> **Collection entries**
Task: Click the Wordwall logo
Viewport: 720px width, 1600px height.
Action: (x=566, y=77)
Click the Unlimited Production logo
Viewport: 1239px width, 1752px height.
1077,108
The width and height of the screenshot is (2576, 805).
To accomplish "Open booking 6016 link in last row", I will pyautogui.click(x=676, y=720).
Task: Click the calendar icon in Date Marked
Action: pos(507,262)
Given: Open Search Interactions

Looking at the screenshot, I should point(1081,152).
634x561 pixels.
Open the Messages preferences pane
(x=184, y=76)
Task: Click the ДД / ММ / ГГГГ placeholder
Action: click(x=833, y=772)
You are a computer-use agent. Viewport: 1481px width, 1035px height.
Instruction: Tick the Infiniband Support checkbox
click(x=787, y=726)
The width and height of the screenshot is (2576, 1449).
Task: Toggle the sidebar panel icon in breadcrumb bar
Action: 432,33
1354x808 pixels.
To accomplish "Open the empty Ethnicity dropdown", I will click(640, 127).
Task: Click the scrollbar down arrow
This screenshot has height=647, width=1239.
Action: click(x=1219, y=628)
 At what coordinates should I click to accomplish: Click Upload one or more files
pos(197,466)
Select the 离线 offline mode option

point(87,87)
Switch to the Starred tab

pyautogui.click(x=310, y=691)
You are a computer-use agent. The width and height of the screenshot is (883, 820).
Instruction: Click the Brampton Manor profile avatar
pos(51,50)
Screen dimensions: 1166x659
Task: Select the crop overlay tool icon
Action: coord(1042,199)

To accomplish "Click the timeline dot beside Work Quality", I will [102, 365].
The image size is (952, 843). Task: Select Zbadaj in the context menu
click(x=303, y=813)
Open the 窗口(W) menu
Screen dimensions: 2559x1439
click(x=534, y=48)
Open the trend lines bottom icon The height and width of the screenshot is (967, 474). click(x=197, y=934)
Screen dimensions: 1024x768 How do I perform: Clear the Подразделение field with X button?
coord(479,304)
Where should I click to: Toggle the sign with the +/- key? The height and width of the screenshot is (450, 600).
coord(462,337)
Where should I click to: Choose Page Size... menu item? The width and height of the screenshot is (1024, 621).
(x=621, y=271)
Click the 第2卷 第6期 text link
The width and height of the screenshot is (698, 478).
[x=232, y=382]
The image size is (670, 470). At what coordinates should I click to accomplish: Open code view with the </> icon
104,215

> **TASK DIRECTIONS**
Convert the lines of the items, starting at the line containing "634x561 pixels." and ending at the line containing "pos(197,466)", into a Markdown table with the columns No. and Line, giving each line a row number and omitting blank lines.

> **WORKED SOLUTION**
| No. | Line |
|---|---|
| 1 | 634x561 pixels. |
| 2 | Open the Messages preferences pane |
| 3 | (x=184, y=76) |
| 4 | Task: Click the ДД / ММ / ГГГГ placeholder |
| 5 | Action: click(x=833, y=772) |
| 6 | You are a computer-use agent. Viewport: 1481px width, 1035px height. |
| 7 | Instruction: Tick the Infiniband Support checkbox |
| 8 | click(x=787, y=726) |
| 9 | The width and height of the screenshot is (2576, 1449). |
| 10 | Task: Toggle the sidebar panel icon in breadcrumb bar |
| 11 | Action: 432,33 |
| 12 | 1354x808 pixels. |
| 13 | To accomplish "Open the empty Ethnicity dropdown", I will click(640, 127). |
| 14 | Task: Click the scrollbar down arrow |
| 15 | This screenshot has height=647, width=1239. |
| 16 | Action: click(x=1219, y=628) |
| 17 |  At what coordinates should I click to accomplish: Click Upload one or more files |
| 18 | pos(197,466) |